Aber es gibt eine Anforderung an die ePA-Datenspeicherung, die eine sinnvolle Implementierung unter Wahrung des Datenschutzes erschwert: Die Daten sollen – angeblich* – für wissenschaftliche Forschung zur Verfügung gestellt werden. Hier ist nicht ausschließlich wissenschaftliche Forschung an Universitäten gemeint. Es ist explizit auch Industrieforschung gemeint.

Industrieforschung ist wiederum nicht nur in dem Sinn gemeint, dass Firmen tolle Erkenntnisse für sinnvolle Produkte gewinnen, sondern dass sie anhand der Gesundheitsdaten den Bedarf ermitteln, um zu sehen, in welchen Bereichen sich eine Produktentwicklung lohnt und in welchen nicht.
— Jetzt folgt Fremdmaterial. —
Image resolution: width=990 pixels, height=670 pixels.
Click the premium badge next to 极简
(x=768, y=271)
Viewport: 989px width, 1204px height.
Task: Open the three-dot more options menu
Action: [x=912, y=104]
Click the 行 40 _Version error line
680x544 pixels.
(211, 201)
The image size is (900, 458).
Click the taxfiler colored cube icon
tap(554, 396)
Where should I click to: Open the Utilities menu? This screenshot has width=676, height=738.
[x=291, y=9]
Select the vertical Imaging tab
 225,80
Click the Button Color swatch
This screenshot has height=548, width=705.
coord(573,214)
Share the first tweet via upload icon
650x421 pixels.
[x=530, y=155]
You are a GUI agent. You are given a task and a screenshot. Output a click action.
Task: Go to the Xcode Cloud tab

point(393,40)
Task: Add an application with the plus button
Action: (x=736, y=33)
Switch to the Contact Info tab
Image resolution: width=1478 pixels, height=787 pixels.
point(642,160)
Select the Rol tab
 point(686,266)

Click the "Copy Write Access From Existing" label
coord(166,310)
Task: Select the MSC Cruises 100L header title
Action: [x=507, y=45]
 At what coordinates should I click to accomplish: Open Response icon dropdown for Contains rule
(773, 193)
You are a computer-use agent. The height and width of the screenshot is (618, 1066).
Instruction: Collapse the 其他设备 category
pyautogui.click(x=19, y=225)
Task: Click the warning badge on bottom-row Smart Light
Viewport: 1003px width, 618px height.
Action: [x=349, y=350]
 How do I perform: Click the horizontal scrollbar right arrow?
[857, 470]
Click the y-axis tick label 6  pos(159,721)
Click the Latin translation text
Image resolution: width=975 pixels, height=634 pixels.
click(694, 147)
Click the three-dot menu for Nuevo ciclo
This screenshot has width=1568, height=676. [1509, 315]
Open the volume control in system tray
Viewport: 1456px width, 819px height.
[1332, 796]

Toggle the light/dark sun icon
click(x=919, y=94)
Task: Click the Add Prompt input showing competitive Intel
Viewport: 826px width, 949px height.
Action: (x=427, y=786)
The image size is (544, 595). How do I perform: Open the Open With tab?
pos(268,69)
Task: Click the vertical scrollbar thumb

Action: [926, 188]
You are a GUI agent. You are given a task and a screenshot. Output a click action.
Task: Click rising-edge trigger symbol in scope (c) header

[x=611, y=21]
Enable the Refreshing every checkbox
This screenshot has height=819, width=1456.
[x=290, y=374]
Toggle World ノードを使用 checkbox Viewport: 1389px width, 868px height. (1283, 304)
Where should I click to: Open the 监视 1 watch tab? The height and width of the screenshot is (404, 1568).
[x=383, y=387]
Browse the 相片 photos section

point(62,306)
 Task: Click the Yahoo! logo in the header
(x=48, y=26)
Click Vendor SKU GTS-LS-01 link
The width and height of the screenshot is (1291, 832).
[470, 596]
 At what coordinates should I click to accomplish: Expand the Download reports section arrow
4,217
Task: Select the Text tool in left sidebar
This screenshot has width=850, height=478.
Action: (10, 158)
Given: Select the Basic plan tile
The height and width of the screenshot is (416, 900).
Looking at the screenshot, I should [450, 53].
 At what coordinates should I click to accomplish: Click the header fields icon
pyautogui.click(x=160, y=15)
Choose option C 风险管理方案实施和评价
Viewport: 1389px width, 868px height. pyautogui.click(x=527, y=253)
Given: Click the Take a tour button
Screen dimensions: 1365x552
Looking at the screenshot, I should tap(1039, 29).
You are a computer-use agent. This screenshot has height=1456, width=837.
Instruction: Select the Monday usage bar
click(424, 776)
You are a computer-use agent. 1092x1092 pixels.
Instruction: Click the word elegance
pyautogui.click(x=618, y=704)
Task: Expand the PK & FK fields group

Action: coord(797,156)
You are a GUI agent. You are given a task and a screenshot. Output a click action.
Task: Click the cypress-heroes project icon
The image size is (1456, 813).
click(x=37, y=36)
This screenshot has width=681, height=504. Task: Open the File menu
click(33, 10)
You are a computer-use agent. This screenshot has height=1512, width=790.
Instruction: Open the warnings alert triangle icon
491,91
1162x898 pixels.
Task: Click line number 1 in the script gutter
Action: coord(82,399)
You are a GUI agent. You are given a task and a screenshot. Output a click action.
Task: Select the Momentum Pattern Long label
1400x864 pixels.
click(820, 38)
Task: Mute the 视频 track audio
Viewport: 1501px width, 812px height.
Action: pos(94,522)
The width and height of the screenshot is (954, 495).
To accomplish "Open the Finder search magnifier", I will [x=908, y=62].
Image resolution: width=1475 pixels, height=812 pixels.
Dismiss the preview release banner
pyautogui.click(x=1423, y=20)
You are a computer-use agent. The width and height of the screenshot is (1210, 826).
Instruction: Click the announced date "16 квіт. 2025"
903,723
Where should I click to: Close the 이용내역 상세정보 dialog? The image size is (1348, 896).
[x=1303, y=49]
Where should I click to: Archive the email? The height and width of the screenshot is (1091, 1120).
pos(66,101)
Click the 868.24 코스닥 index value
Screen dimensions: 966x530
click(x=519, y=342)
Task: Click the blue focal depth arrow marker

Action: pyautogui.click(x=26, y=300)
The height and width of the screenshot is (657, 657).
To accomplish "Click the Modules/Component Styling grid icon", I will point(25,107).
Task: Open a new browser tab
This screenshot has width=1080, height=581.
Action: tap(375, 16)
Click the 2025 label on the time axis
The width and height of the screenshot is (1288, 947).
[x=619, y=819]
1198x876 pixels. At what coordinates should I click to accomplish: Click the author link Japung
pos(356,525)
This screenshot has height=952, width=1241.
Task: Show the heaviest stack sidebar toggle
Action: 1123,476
Und idealerweise könnte man die Daten dazu verwenden, um den Patienten in spe passende Angebote zu unterbreiten. Also all die schönen Angebote, nach denen wir nie gefragt haben.

Datenschutz

Dumm nur, dass die Daten für die wissenschaftliche Forschung nur anonymisiert herausgegeben werden sollen. Aber in Kombination mit Datensätzen aus anderen Quellen lassen sich diese Daten leicht wieder deanonymisieren. Das ist keine dystopische Fiktion, sondern tägliche Realität auf unserem Planeten.

Und was elektronische Gesundheitsakten anbetrifft: Es gibt wohl kein Land auf der Welt, in dem nicht nach Einführung einer solchen Gesundheitsakte bereits solche Daten geklaut und im Darknet zur Verfügung gestellt wurden. Wir sprechen hier also von einer realen Bedrohung.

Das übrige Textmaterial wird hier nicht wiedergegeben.